Panic tells me I’m protecting him.
But really, I’m trying to rewrite myself through him.
And for anyone who has come out of a difficult — dare I say, dysfunctional — marriage, there is nothing more terrifying than catching glimpses of your ex in your offspring.
It’s like watching a shadow you thought you’d left behind slip back into the room wearing your child’s face.
And maybe worry really is baked into the job.
I once went to a psychologist, convinced I had an anxiety issue and perhaps needed medication.
She listened, then shrugged: “You don’t need meds.
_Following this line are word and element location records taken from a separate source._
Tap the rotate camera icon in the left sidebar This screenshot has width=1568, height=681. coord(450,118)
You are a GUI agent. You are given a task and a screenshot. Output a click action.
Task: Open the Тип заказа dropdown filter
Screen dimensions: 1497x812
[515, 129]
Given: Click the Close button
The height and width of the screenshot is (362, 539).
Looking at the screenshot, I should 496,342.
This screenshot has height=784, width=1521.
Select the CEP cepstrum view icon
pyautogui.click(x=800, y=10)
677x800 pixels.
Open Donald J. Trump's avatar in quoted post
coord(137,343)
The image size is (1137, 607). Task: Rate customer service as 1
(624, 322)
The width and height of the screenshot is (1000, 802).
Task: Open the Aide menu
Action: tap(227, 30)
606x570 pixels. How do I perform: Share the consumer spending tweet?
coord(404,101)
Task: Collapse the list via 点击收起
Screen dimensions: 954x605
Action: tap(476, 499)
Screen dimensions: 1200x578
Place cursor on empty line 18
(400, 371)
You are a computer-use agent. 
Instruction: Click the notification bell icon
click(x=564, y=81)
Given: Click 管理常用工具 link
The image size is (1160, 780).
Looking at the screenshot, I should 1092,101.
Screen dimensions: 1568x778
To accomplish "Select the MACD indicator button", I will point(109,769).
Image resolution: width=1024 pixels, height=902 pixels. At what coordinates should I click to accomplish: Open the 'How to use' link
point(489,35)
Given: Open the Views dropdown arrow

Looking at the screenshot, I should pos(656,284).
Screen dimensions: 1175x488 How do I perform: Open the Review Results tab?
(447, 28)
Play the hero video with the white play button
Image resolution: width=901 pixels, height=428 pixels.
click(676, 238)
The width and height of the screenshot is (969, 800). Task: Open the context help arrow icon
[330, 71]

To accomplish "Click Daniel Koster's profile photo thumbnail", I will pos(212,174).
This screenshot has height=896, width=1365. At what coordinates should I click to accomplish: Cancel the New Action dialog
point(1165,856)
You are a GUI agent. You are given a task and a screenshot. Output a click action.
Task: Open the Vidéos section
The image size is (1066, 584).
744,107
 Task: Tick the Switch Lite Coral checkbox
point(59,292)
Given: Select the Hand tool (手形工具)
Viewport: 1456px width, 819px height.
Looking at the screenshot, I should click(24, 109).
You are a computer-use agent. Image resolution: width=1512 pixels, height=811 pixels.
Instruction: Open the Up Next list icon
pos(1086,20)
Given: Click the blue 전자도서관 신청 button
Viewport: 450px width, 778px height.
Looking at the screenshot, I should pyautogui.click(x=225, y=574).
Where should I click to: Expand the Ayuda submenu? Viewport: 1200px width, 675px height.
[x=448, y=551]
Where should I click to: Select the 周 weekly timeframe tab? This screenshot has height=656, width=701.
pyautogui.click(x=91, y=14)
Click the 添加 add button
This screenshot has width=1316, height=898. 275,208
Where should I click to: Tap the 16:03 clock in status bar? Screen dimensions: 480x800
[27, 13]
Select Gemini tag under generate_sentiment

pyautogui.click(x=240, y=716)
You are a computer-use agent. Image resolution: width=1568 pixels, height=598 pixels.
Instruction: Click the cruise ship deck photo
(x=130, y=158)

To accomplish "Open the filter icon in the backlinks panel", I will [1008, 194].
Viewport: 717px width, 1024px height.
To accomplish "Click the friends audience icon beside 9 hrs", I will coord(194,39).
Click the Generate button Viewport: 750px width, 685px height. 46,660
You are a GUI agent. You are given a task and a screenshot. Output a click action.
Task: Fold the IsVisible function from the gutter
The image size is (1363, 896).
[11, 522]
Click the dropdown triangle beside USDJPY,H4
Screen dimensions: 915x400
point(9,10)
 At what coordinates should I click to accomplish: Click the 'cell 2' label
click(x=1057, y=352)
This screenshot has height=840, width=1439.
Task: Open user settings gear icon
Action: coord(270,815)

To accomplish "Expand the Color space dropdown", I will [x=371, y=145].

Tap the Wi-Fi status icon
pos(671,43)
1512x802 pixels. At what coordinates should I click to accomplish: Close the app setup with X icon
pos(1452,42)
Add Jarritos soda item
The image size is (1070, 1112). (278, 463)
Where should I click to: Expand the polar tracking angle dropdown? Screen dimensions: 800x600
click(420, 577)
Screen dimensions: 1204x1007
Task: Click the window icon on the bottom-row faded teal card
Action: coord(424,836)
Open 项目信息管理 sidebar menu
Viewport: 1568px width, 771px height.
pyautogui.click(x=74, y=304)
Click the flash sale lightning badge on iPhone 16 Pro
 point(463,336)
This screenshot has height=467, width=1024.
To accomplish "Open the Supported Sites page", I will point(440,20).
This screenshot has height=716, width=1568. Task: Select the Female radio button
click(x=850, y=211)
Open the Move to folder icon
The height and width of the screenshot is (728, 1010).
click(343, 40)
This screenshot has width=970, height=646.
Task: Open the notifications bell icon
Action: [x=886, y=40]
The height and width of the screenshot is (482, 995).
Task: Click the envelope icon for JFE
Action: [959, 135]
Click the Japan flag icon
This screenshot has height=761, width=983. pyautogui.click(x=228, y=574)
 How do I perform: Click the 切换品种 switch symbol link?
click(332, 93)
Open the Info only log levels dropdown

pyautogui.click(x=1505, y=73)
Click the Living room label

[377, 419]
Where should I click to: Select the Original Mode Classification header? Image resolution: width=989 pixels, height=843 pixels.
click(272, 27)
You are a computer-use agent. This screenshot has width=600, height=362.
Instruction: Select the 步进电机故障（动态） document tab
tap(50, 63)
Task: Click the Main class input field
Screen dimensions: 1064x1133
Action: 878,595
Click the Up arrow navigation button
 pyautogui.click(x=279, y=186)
You just have a teenager.”
Lucky me.
Even when your kid seems like they have their act together, there’s the randomness of life.
And that’s where panic thrives.
Mo Gawdat — who lost his own son in a tragic medical accident at 21 — studied the neuroscience of panic and found the chemical surge only lasts 90 seconds.
If I let it crest and pass — the racing heart, the tight chest — it dissolves.
What prolongs it isn’t biology, it’s imagination.
The “what-ifs” we pile on.
That’s when panic grows claws.
And while the body can remind us that panic passes, sometimes the mind needs help too.
One teacher I’ve turned to is Byron Katie, who developed a practice of questioning stressful thoughts.
Her framework doesn’t erase the panic, but it exposes its arrogance:
” Max is going to end up a homeless man with lung cancer and a criminal record.”
Is it true?
Yup, pretty sure.Can I absolutely know it’s true?
Well… no.Who am I when I believe that thought?
A stressed-out, nagging version of myself who can’t enjoy my kid in the present moment.
We are then invited to consider “other possible outcomes or interpretations” - to “think a better story” - so to speak.
It would be easier, of course, if all parents were more honest about their kids’ screw-ups.
Instead, we polish our social media feeds and Christmas newsletters with the good stuff: honors, trophies, awards.
I think there is such pressure to appear to be “good parents” that it leaves many of us wonder if we are the only ones having “challenging moments”.
Maybe what we really need is a platform called FacePalmBook, where we post the moments that make us hold our heads and mutter, “Seriously?”
“My kid just backed the car into the mailbox… #blessed.”
I suspect we’d all feel a little less alone.
Because the truth is, none of us are here because we or our kids always made good choices.
If life had handed us the full consequences of our own teenage decisions, many of us wouldn’t have made it.
Grace carried us further than we deserved.
That’s why panic screams so loudly.
It’s not just about curfews and car keys.
It’s about our hearts outside our bodies, colliding with our past wounds, reminding us how little control we actually have.
So maybe the work isn’t to silence panic, but to name it for what it is.
To let it crest, breathe through it, and then return to humility.
To remember the story is still unfolding.
And maybe panic only screams this loud because love is whispering underneath it.
The same love that knows even if the egg drops a few times on the floor, there’s still the possibility of a gorgeous omelet.